Mayor Brenda Locke, however, issued a statement on April 5 claiming that at the Metro Vancouver’s meeting of the Mayor’s Committee, a motion was made by Delta Mayor George Harvie to support Surrey’s decision to retain the RCMP as the police of jurisdiction. “This motion was not only supported, but it was passed unanimously. It is clear the uncertainty of policing in Surrey extends beyond our borders and is adversely impacting neighbouring communities. The Mayor’s Committee is sending a clear message to the Solicitor General that Surrey should not only retain the RCMP, but a decision on this matter must be made promptly. Once again, I respectfully ask the Solicitor General to respect the municipality’s right to choose its police force and to not delay his decision any further.”
BC Solicitor General Mike Farnworth, mayors of Delta and Richmond and Surrey city councillors Linda Annis, Doug Elford and Mandeep Nagra challenged Mayor Locke’s claims and called her understanding of the motion either “incorrect” or “misunderstood.”
In an interview to Global News Richmond Mayor Malcolm Brodie, who was present on April 5, said Locke chaired the council meeting and “had a lot going on,” but there’s motion’s intent was clear. “The resolution was to write a letter of support to Victoria asking that they give Surrey an answer to the policing question.”
Even BC’s Public Safety Minister Mike Farnworth responded to Locke’s statement saying that it was “incorrect.”
“The letter that is on its way to me is a letter requesting a decision, not about whether it should be Surrey Police Service or the RCMP,” Farnworth told media.
City councillor Annis has even asked the city’s Mayor to withdraw and “apologise” for her claims that Metro Vancouver mayors had voted unanimously last week to support retaining the RCMP in Surrey.
“This is either a misstatement or a misunderstanding by Mayor Locke and needs to be removed,” she said.
“Even Minister Farnworth acknowledged that the message he received from the metro mayors simply asked him for a timely decision on the issue, and did not direct him to retain the RCMP,” noted Annis. “It’s hard to understand how that request got interpreted by Mayor Locke as unanimous support for keeping the RCMP in Surrey.
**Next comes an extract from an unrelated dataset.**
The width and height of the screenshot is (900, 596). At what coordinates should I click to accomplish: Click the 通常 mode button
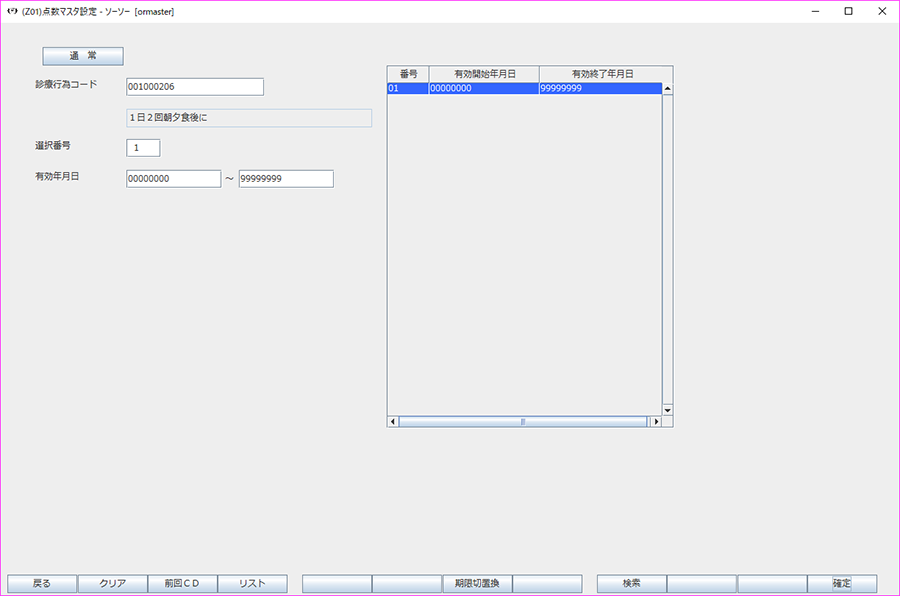coord(82,56)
Her statement on the city website is wrong and misleading and should be removed immediately.”
“Everyone agrees that we need a decision one way or the other because costs are climbing, but I think our mayor owes the metro mayors an apology for getting it wrong in her statement,” Annis said.
Safe Surrey Councillor Mandeep Nagra said, “Mayor Brenda Locke needs to apologize to Surrey residents and MVRD mayors for issuing a false statement and for spreading fake news. It’s important that our elected officials are honest and transparent in their communications with the public.”
“Mayor Locke needs to take accountability and remove her false statement from the City of Surrey website, otherwise she is just making a mockery of the office she holds.”
The accusations against Mayor Locke have caused confusion and mistrust among the public and Metro Vancouver mayors. It’s important that elected officials are transparent and accountable in their communications with the public,” he added.